Alongside this, the Forum provides an opportunity to raise awareness of important initiatives such as the Propel  Project, build collective momentum and connect this work with wider health equity priorities across London.

The aim is not to create another talking shop. The aim is to build a practical, trusted and sustained partnership that can help improve outcomes.

That means listening to communities about what is not working. It means recognising the impact of stigma and discrimination. It means working through trusted organisations and community advocates. It means making health information clearer, more culturally authentic and more accessible. It means ensuring that services are not only available, but genuinely reachable and acceptable.

Most importantly, it means recognising GRT communities as partners in health equity, not simply as populations to be reached.

The Traveller Movement and many other community and voluntary sector organisations have long played an important role in amplifying the voices, experiences and rights of Romani Gypsy, Roma and Traveller communities.
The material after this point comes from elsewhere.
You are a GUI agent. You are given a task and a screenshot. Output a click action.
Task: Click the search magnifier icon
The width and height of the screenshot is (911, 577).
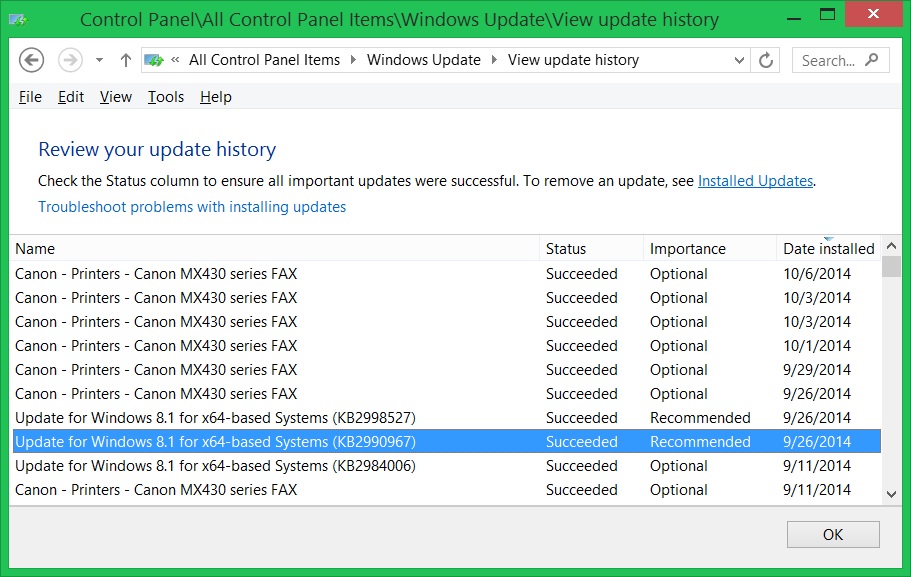(873, 60)
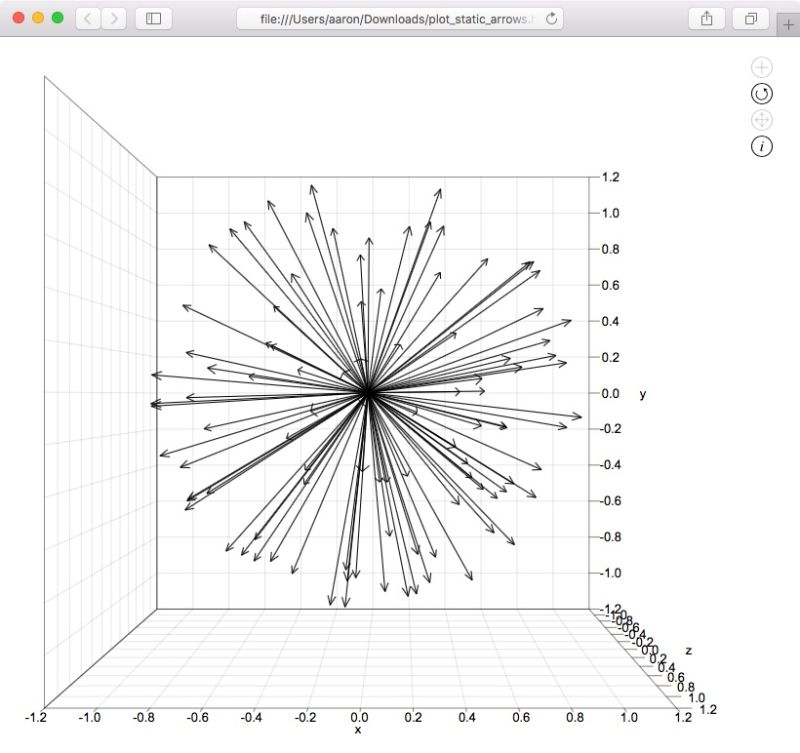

The development of the London GRT Communities Health Equity Forum builds on this collective legacy of advocacy, partnership and community leadership.

It provides a shared space where community insight, voluntary sector expertise, local authority and NHS partners, and wider system stakeholders can come together to strengthen understanding, shape solutions and drive progress towards greater health equity.

As we mark Gypsy, Roma and Traveller History Month, this feels especially important. Celebration and recognition matter. But recognition must also translate into practical change: better listening, better evidence, better access and services shaped with communities rather than simply directed towards them.

For me, this work is part of a broader commitment to cultural transformation in health systems. Institutions need to become better at listening, better at collaborating and better at working with the communities they serve.

The 3Ts model offers one way to do this. It reminds us that trust is not a soft extra. It is core infrastructure for health equity.

If we want to improve vaccination, screening, prevention and wider health access, we must begin where trust already lives: with trusted leaders, in trusted places, through trusted voices.

The London GRT Communities Health Equity Forum is an important step in that direction. It brings partners together around a shared purpose: to improve health equity,  strengthen cultural understanding and ensure that Romani Gypsy, Roma and Traveller communities are heard, valued and better served across London.

There is much still to do. But by working together, listening carefully and building from trust, we can move from recognition to action, and from aspiration to lasting change.